Bears quiet this spring: Fish and Game reports very few encounters

Posted: Wednesday, May 13, 2009

By this time last year there already had been a mauling and a bear shot in defense of life and property.

Photo By M. Scott Moon
Photo By M. Scott Moon
A yearling brown bear scavenges through the Russian River Ferry parking lot Monday in front of Shannon Meredith, Mark McCoy and Dominic Bauer. The animal stopped to pick up each piece of trash it encountered.

So far this season there have been few negative interactions between bears and people on the Kenai Peninsula.

"It's been very quiet, and we hope it stays that way," said Jeff Selinger, area wildlife biologist with the Alaska Department of Fish and Game in Soldotna.

So far, only one brown bear has been killed, and this animal was taken legally as part of the spring brown bear hunt.

"It was a small female, without cubs, harvested in Box Canyon, just outside of Seward on May 4," Selinger said.

However, beyond this bear, few bruins have found their way into the spotting scope of a rifle, and Selinger said to date, reports of bear activity have been moderate.

"We're still getting reports of a bear hanging around the Russian River area, which a lot of people have seen," he said.

A domestic goat was also taken by a bear in Cohoe Loop area of Kasilof, according to Selinger, and a bear missing an appendage has been seen in the area, but it is unclear if that bruin is the culprit.

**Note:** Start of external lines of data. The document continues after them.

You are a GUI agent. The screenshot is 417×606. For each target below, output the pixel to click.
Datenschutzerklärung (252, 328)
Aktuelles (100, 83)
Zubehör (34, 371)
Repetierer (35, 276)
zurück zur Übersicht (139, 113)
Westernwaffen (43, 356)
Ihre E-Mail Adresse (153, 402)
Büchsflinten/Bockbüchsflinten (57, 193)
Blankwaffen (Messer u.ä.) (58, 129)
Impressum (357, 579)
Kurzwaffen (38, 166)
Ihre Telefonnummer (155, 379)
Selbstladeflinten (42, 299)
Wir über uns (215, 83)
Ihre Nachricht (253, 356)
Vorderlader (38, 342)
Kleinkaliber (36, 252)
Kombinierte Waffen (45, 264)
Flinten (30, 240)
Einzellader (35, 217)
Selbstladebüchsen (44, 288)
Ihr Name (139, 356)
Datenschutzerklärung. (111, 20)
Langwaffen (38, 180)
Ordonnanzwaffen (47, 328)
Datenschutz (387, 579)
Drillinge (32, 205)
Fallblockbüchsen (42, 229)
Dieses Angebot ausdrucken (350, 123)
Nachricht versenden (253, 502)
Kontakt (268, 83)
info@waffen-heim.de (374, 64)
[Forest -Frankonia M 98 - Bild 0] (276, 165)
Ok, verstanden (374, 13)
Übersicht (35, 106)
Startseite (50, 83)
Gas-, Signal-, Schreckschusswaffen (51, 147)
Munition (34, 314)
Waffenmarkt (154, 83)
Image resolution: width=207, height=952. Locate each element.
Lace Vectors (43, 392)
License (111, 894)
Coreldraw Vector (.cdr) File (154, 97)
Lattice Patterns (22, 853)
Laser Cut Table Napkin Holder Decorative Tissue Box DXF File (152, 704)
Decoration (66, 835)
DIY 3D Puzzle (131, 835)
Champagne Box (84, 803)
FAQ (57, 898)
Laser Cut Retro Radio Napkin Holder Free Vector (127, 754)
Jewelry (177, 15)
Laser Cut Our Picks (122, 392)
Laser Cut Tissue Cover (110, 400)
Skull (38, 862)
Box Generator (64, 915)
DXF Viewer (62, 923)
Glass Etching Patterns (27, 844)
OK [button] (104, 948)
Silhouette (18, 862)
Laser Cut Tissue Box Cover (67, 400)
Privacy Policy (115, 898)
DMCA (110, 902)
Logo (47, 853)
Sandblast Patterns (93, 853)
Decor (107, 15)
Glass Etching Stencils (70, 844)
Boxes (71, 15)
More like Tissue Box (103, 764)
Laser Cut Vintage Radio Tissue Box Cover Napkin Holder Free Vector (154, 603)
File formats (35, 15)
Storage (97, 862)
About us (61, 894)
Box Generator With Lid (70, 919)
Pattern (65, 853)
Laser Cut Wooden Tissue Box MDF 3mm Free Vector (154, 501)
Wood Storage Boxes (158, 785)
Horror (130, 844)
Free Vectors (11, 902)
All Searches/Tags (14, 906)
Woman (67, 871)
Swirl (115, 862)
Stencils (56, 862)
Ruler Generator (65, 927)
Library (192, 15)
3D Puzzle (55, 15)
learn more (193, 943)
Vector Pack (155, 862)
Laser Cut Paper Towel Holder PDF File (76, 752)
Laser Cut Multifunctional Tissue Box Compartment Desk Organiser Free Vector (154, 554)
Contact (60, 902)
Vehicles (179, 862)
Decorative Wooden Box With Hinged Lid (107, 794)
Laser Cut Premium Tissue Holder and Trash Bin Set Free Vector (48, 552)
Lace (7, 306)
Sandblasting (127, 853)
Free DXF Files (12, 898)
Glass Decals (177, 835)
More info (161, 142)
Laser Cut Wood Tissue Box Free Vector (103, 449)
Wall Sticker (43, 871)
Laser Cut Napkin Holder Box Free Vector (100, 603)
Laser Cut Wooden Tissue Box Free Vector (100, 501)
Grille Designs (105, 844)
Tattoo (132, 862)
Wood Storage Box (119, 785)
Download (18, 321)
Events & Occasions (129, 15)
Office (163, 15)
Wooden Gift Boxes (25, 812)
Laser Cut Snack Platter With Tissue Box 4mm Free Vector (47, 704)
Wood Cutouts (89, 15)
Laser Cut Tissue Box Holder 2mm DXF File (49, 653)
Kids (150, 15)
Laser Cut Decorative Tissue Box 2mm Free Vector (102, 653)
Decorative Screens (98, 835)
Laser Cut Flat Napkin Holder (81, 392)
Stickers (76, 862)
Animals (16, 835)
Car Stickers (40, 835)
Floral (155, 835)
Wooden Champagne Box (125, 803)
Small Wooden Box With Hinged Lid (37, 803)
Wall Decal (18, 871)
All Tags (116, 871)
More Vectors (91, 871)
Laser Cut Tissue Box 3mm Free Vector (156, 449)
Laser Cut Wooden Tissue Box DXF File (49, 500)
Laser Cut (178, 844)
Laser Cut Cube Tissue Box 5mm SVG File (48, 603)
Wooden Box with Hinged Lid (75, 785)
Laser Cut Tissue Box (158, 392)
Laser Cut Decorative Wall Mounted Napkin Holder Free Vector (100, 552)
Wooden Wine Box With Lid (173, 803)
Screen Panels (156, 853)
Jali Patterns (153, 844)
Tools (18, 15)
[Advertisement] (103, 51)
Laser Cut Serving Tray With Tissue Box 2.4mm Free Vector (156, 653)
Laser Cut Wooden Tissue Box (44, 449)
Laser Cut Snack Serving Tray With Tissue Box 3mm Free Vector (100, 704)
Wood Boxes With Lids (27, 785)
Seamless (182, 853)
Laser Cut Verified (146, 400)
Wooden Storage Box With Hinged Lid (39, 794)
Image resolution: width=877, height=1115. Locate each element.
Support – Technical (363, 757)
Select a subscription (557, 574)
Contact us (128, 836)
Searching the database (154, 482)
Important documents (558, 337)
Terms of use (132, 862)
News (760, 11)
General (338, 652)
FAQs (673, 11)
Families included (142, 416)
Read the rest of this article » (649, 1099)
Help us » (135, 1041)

"There have been reports of a three-legged bear around Cohoe Loop. It's the same one that's been there for about three years now. We don't know how it was injured, but it's still getting around," Selinger said.

As to the reason there have been so few negative interactions with bears, Selinger said he hopes it is the result of an active educational campaign that for several years has encouraged homeowners to minimize attractants, and neighbors to report those who don't keep their areas clean.

"Hopefully, it's been quiet because the programs are paying dividends. We haven't had many calls about people leaving out attractants, and the one call we did receive of someone leaving out garbage at a residence just outside Soldotna, when we responded, they cleaned it up," he said.

Selinger said he hopes this current pattern is one that will continue as summer progresses.

"Even if we don't hear about negative interactions, we should keep up with being careful and taking appropriate precautions to keep it that way. The best way to have a good year is to stay focused throughout the year, and continue to minimize attractants," he said.

There are many ways to minimize attractants. These include keeping garbage in bear-resistant containers and making frequent trips to the dump to haul it off. Chest freezers full of fish, moose and other food items should be secured with ratchet straps or locking latches, he said.

Native birds should be provided only with a bird bath, not seed or suet in summer, and any winter leftovers should be thoroughly cleaned. Residents should also make sure beehives and livestock -- such as pigs, goats, chickens and rabbits -- are protected with three to five strands of electric fencing, and ensure that livestock and pet feed is indoors or stored in a secure place, he said.